2006年8月13日、2匹の北極熊が檻の中のステージをファッションショーのモデルのように行ったり来たりしている。
僕も白熊も暑さにぐったりしている。その日、僕は白熊の動きを読めるようになる。でもハシビロコウが突然羽を広げたので僕は白熊の記憶を失う。

2004年12月10日、Parisのアトリエから折りたたみ式の白熊のオブジェに想いを込めて日本に送り込む。寒過ぎるので教会に入る。サントリニテ教会。オレンジ、みどり、ブルーのキャンドルが並んでいる。とても広い大聖堂で神父さんがたった一人で歌って祈る。僕と亜矢子は歌わないし祈らない。
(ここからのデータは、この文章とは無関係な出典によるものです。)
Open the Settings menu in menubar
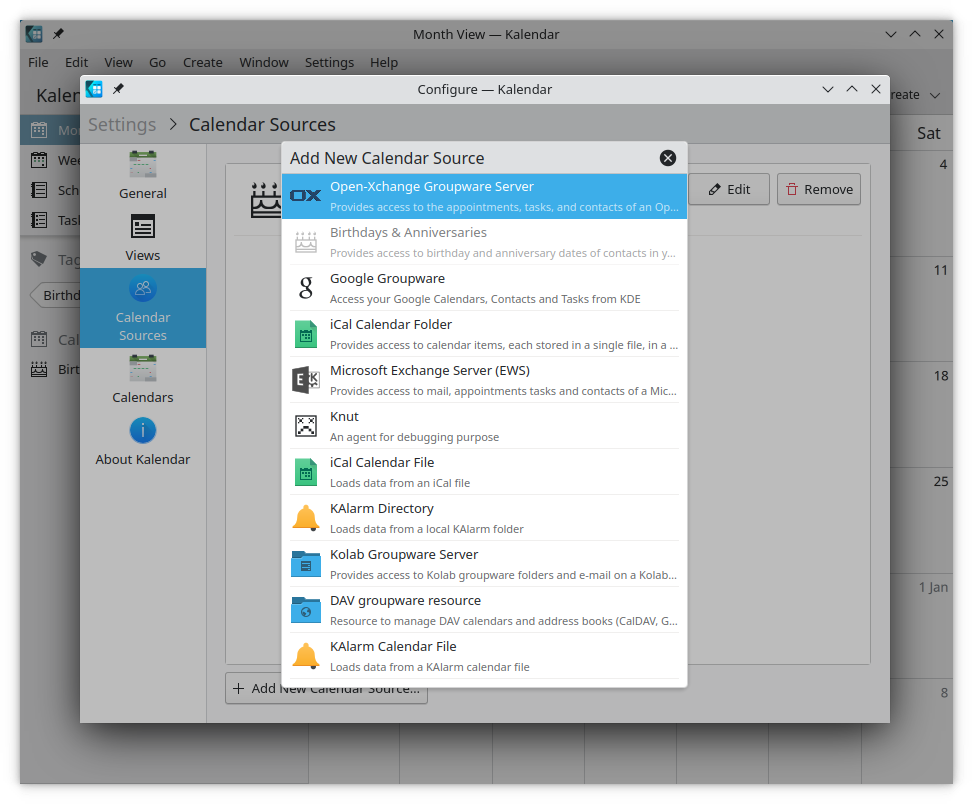Image resolution: width=973 pixels, height=804 pixels. (x=329, y=62)
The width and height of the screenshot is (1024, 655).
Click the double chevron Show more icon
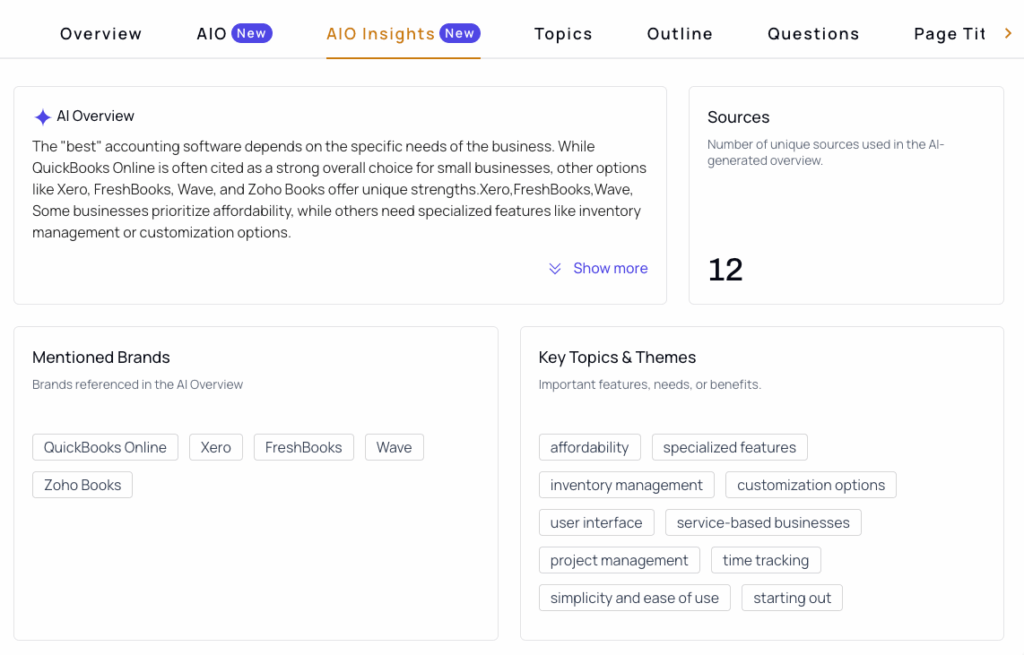[554, 268]
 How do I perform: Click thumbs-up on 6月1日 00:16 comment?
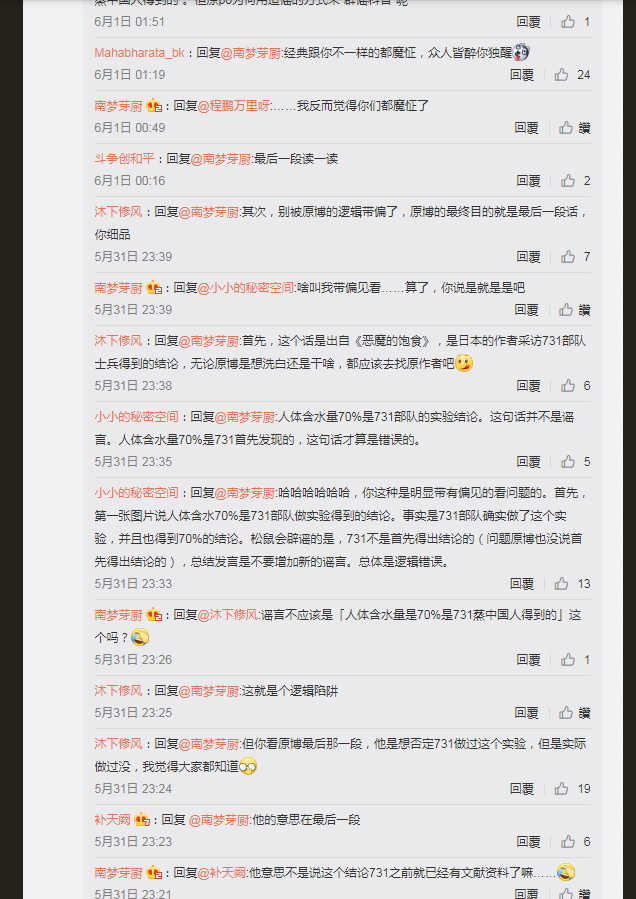568,181
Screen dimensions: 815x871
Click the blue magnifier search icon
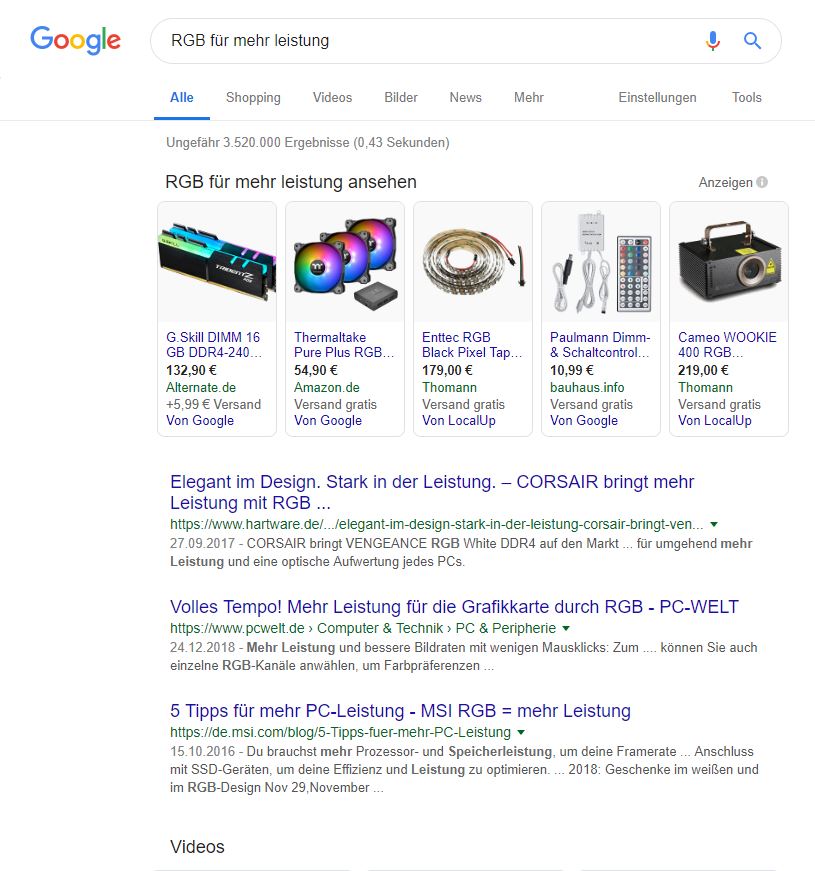click(x=752, y=41)
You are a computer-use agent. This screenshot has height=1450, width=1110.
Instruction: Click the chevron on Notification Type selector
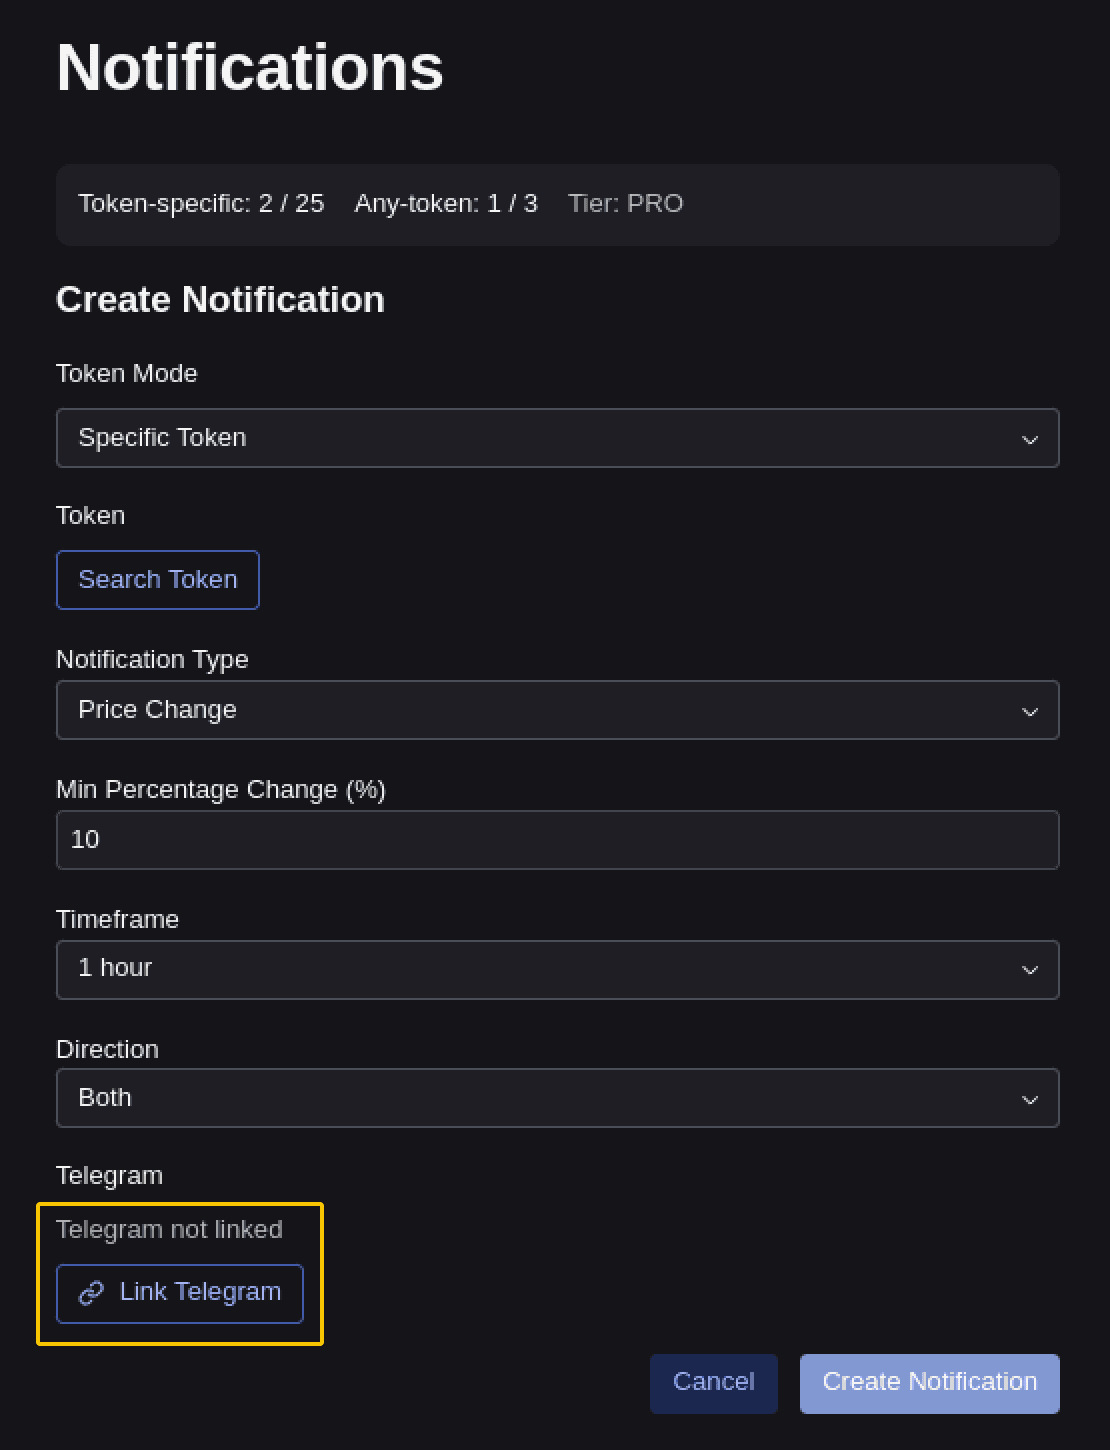coord(1030,710)
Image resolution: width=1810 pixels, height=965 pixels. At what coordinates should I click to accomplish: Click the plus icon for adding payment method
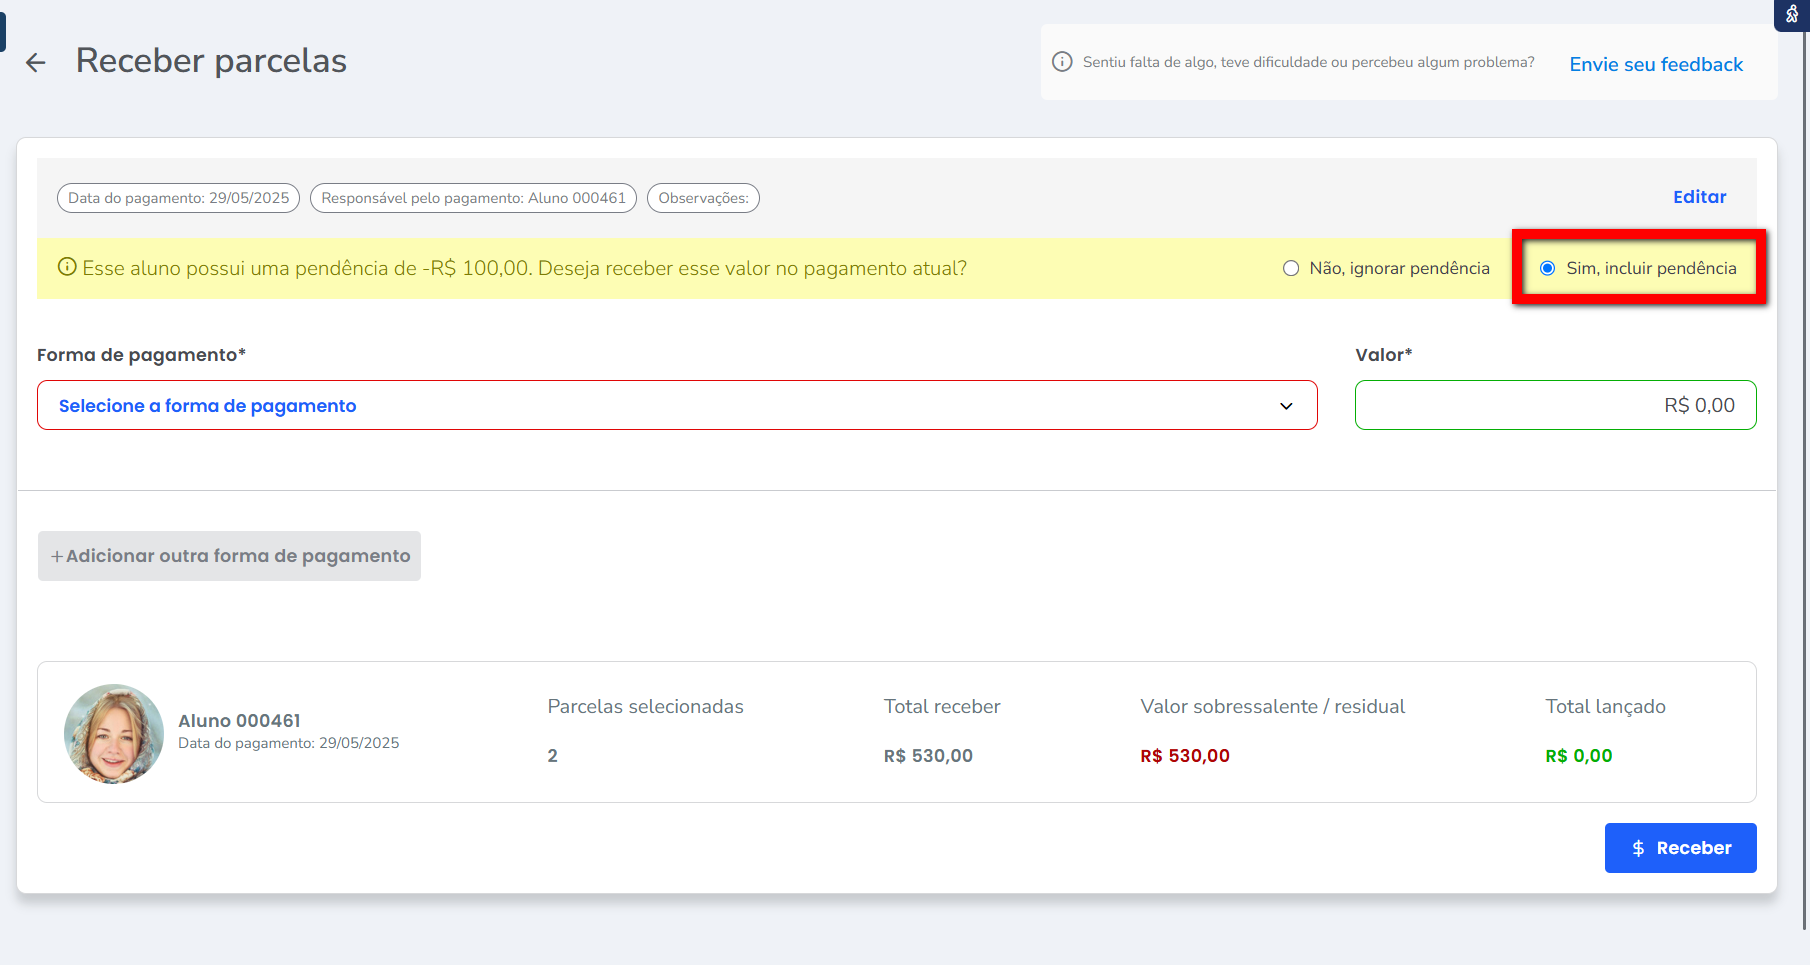pyautogui.click(x=57, y=556)
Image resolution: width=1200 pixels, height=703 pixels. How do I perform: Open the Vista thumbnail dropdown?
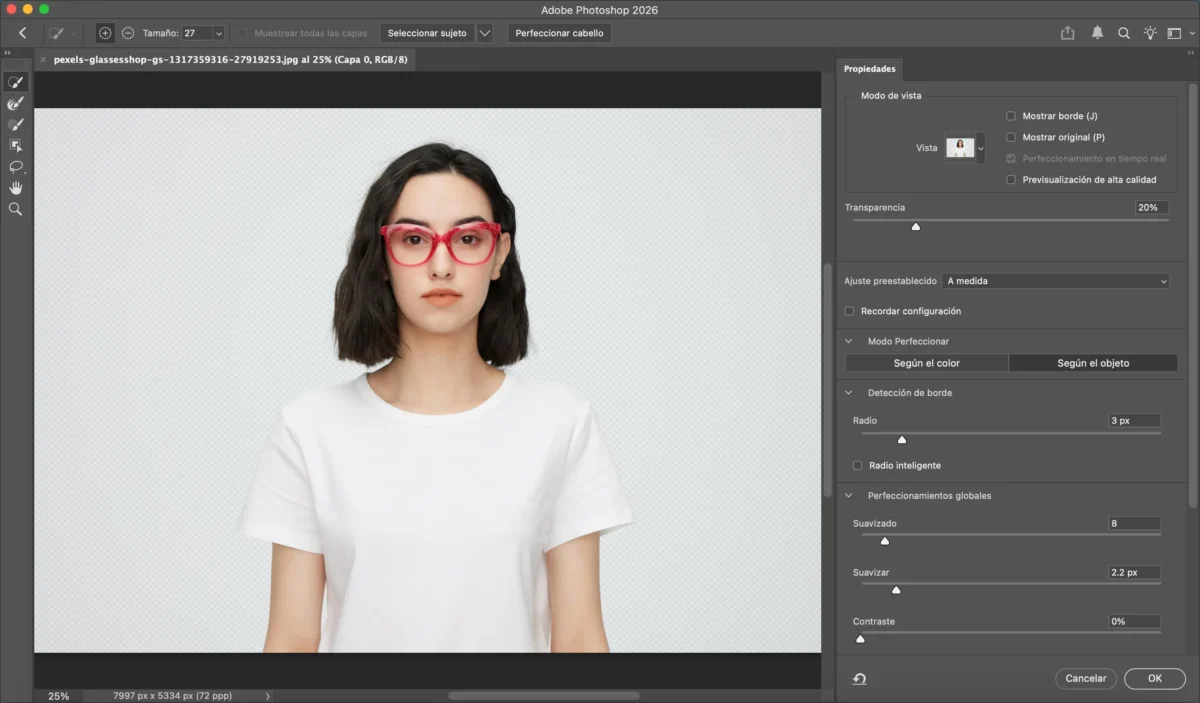pyautogui.click(x=980, y=148)
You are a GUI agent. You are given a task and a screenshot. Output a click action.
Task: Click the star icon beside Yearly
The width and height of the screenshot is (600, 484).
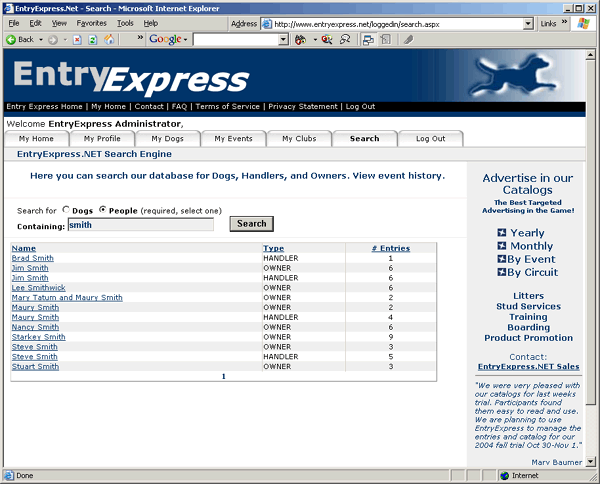(502, 233)
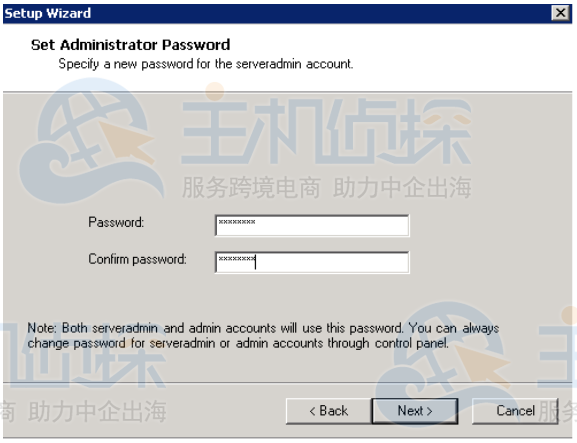Click the 服务跨境电商 助力中企出海 slogan above Password
Screen dimensions: 577x443
[x=326, y=187]

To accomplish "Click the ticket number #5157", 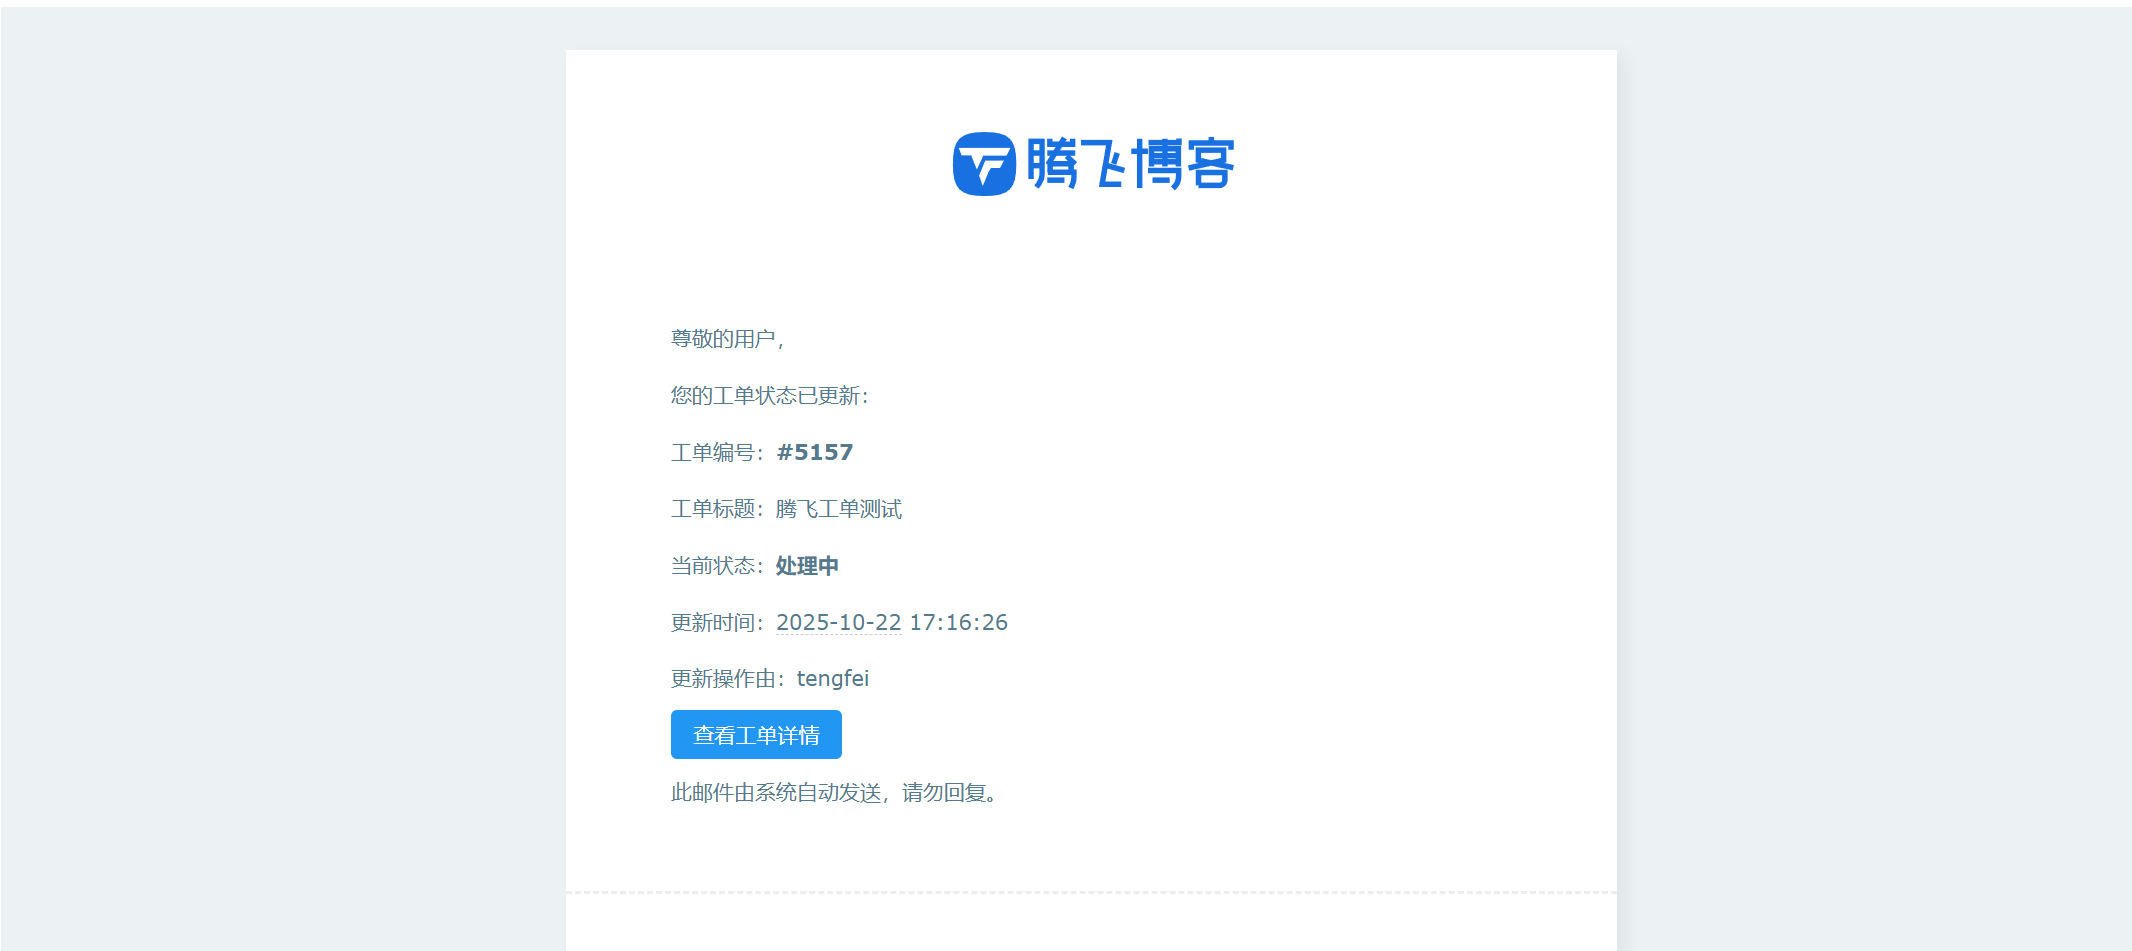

ただ眺める。

北海道土産の白熊ビールを飲みながら、白熊の記憶が黒の毛糸で結ばれる。
どうして今まで気が付かなかったんだろうと僕は思った。

きっとその子が北海道に行く事によって僕のDNAに組みこまれたスイッチが入る仕組みだったのだろう。
だからこそ僕は羽田空港で父を見送った後、その子が北海道に行く事を直感的に強く望んだのかもしれない。

「僕は雪の山にこもって白熊を描かなければならない。」と僕は言う。
「僕は雪の山にこもって白熊に喩えなければならない。」と白熊の毛皮を着た僕が言い直す。

真っ白な雪の大地にイメージをコラージュする。

隣の部屋で行われているejeのレコーディングの音が雪の降る音に染み込み僕のキャンバスに積もる。

ゴッホは自分を高めるために、ゴーギャンと住む事を強く強く望んだ。
そして耳を切り落とす。

今年最後のとっておきの絵を描く方法を思いついた時、僕には何もかもが想像できた。

もう少し寒くなったら僕は雪山に入る。